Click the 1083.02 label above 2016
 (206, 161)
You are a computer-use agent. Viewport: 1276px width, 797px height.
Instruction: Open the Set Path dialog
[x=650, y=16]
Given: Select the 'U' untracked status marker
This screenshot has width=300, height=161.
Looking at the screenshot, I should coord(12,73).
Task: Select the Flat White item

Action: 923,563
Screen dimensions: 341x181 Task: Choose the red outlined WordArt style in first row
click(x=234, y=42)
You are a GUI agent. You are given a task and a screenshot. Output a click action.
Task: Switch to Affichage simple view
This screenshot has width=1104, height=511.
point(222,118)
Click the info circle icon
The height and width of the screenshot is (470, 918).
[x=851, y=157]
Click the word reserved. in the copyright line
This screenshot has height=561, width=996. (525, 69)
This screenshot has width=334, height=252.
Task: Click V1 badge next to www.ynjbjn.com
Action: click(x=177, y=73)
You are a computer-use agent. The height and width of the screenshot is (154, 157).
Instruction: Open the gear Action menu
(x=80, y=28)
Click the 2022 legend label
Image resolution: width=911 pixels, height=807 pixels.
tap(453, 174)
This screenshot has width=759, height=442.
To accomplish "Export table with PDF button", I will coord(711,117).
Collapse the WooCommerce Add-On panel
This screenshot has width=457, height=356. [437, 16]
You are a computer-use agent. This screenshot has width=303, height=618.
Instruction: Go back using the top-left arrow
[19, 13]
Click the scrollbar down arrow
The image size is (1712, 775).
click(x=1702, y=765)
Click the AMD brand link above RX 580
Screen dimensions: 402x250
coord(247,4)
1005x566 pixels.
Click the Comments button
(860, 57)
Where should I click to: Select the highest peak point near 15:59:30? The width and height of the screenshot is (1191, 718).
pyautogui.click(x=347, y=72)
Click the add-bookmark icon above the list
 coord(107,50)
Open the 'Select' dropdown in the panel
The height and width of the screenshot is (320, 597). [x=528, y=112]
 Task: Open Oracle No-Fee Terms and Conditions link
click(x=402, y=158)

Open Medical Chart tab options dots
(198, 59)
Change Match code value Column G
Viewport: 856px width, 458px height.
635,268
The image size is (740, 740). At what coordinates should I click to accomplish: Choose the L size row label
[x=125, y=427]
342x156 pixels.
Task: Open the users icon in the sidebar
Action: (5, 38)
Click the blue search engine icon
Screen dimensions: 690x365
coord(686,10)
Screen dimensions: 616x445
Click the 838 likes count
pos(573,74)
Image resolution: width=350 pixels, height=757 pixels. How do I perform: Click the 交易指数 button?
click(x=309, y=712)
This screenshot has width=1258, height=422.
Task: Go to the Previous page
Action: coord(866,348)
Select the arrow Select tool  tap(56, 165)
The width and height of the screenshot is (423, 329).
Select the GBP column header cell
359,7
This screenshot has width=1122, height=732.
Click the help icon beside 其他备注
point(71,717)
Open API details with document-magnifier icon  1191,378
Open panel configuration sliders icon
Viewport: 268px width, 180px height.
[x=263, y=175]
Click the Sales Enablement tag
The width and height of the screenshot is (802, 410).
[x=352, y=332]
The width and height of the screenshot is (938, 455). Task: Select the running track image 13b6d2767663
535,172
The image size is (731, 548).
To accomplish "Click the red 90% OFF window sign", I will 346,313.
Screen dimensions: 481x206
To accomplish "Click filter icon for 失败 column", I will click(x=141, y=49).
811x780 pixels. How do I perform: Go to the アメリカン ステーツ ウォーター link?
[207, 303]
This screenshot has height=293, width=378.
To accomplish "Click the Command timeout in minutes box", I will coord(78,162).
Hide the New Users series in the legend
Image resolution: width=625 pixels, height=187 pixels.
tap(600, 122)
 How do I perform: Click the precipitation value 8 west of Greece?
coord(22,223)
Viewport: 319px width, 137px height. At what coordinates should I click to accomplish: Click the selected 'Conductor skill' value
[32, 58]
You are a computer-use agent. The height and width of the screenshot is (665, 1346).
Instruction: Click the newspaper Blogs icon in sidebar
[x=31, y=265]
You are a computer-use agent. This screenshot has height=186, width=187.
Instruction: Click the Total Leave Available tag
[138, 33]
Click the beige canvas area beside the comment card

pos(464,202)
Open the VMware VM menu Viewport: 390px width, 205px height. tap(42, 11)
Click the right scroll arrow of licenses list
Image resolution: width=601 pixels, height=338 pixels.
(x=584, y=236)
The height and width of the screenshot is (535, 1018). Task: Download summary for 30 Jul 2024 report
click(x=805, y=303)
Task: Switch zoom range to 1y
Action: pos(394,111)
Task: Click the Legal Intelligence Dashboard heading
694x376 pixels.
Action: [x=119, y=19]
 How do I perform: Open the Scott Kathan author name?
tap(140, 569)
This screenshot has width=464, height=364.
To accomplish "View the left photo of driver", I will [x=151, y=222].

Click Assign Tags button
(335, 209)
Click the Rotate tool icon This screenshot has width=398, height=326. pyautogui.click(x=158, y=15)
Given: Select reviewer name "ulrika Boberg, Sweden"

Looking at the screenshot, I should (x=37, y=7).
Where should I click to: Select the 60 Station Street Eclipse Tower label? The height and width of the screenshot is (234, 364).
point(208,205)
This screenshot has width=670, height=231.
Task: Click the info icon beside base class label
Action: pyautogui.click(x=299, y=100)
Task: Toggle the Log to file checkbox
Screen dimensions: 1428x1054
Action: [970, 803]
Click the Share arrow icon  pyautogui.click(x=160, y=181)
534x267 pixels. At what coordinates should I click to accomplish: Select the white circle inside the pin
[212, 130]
★ ★ ★ ★ ★
> **To do**: Using the material above, filter for lines holding "computer" and copy each one.

> **Expected answer**:
You are a computer-use agent. Viewport: 1276px width, 797px height.
You are a computer-use agent. The height and width of the screenshot is (154, 157).
You are a computer-use agent. This screenshot has width=303, height=618.
You are a computer-use agent. The height and width of the screenshot is (665, 1346).
You are a computer-use agent. This screenshot has height=186, width=187.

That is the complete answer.